Brazil and São Paulo

1980-2005

Brazil

São Paulo

Brazil (excluding São Paulo)

Source: MS/SVS/DASIS – Death Records System – SIM

However, comparisons made with international cases are limited in that, hand in hand with decreasing indices evidenced by falling murder rates is a structural change in the dynamics of the violence in the State. This is not consistent with the concepts put forward to explain the phenomenon in the 1990s, strongly influenced by the inciting of conflict in the metropolitan areas and the surge in violent deaths among youths.

The pattern for São Paulo State, namely, a swift fall in homicide rates in the city and metropolitan region of São Paulo, tend to lead to misinterpretation of violence as being a strictly metropolitan malaise.
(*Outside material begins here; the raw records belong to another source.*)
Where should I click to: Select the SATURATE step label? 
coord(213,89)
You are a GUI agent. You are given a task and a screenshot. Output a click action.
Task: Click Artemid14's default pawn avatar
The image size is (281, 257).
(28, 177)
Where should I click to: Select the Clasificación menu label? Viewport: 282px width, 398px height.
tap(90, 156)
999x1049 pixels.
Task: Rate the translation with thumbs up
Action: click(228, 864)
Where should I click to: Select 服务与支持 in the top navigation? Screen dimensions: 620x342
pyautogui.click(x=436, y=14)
Given this fall has not been accompanied by increasing levels of violence in the State interior, where regional rates tend to converge toward the State rate, this points to a new “São Paulo pattern”. Moreover, if the rise in homicide rates over the past 20 years has indeed resulted from the incitement of violence among young males, then recent trends in these figures reveal a radical reversal among this population: between 1994 and 2006, the violent death rate among males in the 15 to 24 age bracket fell by half, to levels closer to those observed among the 25 to 34 year-old age group.
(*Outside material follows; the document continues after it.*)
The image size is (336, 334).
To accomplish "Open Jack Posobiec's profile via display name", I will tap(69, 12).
The data thus reveals that the factors leading to the fall in homicide rates in São Paulo were geographically concentrated and affected specific social groups.  However, the significance of this process and its root causes differs among researchers, policy-makers and the police, therefore the aim of the present study was to discuss these underlying divergences.

Multiple factors underlying reduced violence in São Paulo

A recent study by the Seade Foundation conducted for the Secretariat of Justice and Protection of Citizens’ Rights of São Paulo[3] highlighted several factors related to the social, political and institutional processes which should be taken into account in studies and in State interventions in the field of public security and violence prevention. According to the cited article, a brief examination of the institutions and the policies of justice and public security implemented in Brazil, particularly São Paulo, after the transition to democracy, reveals a course which, although well known, is worth revisiting.

Initially in the 1980s and 1990s, there was a steady rise in rates of crime and violence and a growing feeling of lack of security among the population, a situation which prevails in many States today. The specialized literature[4] links this increase to the continuation of organizational structures and legal characteristics inherited from the dictatorship era, which led to the persistence of obsolete operational practices and resistance to social control and participation on the part of police and judicial institutions. Furthermore, because these institutions comprise a system organized into different levels and spheres of authority and governance, the process of integrating and adopting work paradigms which are grounded in the principles of human rights and transparency, proved extremely complex.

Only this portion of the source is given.